LA RADE en rade

30 Avril 2013

Les questions de mobilité sont relativement complexes mais sont surtout liées à d’autres problématiques telles que la sécurité, l’emploi, la croissance, le logement, la voirie. etc.

Un élu devrait pouvoir se projeter au-delà des 20 prochaines années afin d’établir son plan d’action. Mais comment développer une vision avec tant d’incertitudes sociales, politiques et économiques ? Et avec quels moyens ?

Quelle place pour les transports individuels (TI) demain ?
Energies fossiles et développement durable
Urbain ou rural ? Ramener la campagne en ville
Individuel et/ou collectif
Stratégies de priorisation
Alternatives crédibles aux TI
Mobilité douce, gare aux intégrismes !
Stratégie du Conseil d'Etat (CE), Mobilités 2030

Certains prédisaient la fin du monde, mais la plupart d'entre nous a continué à vivre comme si de rien n’était.
A défaut d’un nouveau paradigme sociétal qui ne viendra que dans la douleur, nous persisterons à suivre le modèle de consommation/production qui semble satisfaire le plus grand nombre. Prenons en acte et tentons de définir les contours d’une politique de mobilité qui permette de satisfaire ce choix de manière pragmatique.

Le premier constat qu’il s’agit de faire honnêtement, c’est de reconnaitre que mobilité égale liberté. Comme nous l’avons confirmé dans notre nouvelle Constitution, le choix du mode de transport doit être garanti.
Les brimades et autres obstacles artificiels mis en place pour décourager les particuliers d’utiliser leur véhicule doivent être bannis. Ils ne font que paralyser la ville sans donner une vraie priorité aux transports publics.
Le seul pouvoir de nos élus réside dans leur capacité à inciter, à convaincre du bien fondé du transfert multi-modal afin que chaque citoyen décide lui même quel moyen de transport est le plus adéquat dans une situation donnée.

 

Quelle place pour les transports individuels demain ?

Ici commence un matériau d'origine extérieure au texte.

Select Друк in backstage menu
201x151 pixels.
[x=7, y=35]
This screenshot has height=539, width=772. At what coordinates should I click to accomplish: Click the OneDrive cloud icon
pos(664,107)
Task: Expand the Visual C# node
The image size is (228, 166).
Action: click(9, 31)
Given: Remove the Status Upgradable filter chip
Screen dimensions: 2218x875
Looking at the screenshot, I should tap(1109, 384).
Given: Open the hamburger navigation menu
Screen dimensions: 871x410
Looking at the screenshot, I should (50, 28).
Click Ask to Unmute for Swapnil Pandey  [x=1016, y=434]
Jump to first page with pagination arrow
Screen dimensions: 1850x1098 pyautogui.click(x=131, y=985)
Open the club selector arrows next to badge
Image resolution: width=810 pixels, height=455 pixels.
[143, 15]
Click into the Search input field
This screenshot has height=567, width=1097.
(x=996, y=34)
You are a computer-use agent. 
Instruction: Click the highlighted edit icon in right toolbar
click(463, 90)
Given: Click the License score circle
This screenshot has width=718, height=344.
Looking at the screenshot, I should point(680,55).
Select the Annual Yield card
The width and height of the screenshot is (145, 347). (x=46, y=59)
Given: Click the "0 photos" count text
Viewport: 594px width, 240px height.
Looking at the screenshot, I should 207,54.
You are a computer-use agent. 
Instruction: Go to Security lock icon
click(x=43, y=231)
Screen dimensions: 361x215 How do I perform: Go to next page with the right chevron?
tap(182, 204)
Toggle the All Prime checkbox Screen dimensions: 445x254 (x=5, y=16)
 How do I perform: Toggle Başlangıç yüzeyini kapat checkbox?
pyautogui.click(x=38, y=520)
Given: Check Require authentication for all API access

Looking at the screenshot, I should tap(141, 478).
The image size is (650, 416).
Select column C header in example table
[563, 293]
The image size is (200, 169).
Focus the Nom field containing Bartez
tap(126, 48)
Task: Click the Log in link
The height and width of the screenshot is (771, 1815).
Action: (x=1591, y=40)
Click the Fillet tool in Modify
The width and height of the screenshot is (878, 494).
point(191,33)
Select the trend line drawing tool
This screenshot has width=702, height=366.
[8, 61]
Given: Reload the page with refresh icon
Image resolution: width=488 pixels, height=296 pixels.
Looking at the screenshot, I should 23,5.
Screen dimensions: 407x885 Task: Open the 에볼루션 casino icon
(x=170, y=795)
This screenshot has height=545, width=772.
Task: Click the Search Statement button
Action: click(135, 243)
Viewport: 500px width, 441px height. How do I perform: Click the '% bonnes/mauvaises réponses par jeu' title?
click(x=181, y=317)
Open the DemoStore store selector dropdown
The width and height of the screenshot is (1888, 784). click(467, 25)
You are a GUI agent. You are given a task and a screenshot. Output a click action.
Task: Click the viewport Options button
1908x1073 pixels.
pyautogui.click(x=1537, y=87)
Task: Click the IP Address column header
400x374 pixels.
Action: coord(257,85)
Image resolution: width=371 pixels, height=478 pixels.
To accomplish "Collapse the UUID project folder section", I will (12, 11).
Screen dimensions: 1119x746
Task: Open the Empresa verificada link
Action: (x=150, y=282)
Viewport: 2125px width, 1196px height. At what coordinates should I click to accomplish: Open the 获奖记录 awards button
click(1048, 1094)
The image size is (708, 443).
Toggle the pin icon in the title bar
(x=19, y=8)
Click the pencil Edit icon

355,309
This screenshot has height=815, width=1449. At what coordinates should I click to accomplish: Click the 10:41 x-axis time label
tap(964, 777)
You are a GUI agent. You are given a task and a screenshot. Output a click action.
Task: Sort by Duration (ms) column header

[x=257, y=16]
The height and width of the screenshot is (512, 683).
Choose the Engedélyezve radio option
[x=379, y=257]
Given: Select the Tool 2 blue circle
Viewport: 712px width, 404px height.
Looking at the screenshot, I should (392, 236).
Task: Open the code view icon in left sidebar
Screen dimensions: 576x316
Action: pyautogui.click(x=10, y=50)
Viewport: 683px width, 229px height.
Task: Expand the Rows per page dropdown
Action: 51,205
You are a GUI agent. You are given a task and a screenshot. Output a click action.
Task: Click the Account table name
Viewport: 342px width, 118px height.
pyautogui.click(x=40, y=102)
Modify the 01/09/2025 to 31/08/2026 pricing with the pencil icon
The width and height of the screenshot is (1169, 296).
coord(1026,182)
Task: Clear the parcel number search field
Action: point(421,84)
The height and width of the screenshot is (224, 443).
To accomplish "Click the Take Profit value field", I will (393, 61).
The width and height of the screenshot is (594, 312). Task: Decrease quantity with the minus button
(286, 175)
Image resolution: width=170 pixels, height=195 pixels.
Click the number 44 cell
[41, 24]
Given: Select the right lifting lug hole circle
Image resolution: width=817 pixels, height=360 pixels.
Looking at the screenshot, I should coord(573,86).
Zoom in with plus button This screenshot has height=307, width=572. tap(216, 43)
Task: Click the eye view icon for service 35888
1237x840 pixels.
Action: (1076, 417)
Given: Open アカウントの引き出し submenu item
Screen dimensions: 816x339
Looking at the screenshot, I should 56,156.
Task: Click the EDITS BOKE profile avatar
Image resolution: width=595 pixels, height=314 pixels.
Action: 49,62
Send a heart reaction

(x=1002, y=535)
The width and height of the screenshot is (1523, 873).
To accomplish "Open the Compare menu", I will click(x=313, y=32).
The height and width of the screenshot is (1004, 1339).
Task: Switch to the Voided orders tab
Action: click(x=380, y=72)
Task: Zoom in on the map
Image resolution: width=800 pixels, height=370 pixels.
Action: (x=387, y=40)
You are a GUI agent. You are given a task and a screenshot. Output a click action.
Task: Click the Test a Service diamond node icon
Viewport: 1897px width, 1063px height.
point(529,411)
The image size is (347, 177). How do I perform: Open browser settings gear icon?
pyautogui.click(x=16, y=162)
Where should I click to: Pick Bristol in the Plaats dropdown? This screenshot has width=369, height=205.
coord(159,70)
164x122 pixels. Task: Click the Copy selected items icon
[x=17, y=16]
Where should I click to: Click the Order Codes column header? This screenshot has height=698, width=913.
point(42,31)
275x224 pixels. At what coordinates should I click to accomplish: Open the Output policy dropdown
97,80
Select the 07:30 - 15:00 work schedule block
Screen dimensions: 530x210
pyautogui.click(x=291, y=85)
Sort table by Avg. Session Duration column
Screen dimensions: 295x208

Qui peut raisonnablement se projeter après-demain ?
Si le développement démographique continue sur la même courbe, dans 100 ans il n’y aura plus de place et donc plus de véhicules pour les particuliers. Ce sera aussi la fin des maisons individuelles...
En revanche une catastrophe majeure pourrait nous ramener au Moyen Age.

Mais on peut envisager demain, disons dans 30 ou 50 ans.

Je suis le premier à m’émerveiller devant le génie humain, tout particulièrement lorsqu’il s’exprime dans la technologie de pointe.
L’évolution des voitures est vraiment spectaculaire et, chaque année, le record d’affluence au Salon de l’auto de Palexpo est dépassé.
Les hommes et les femmes aiment les bagnoles !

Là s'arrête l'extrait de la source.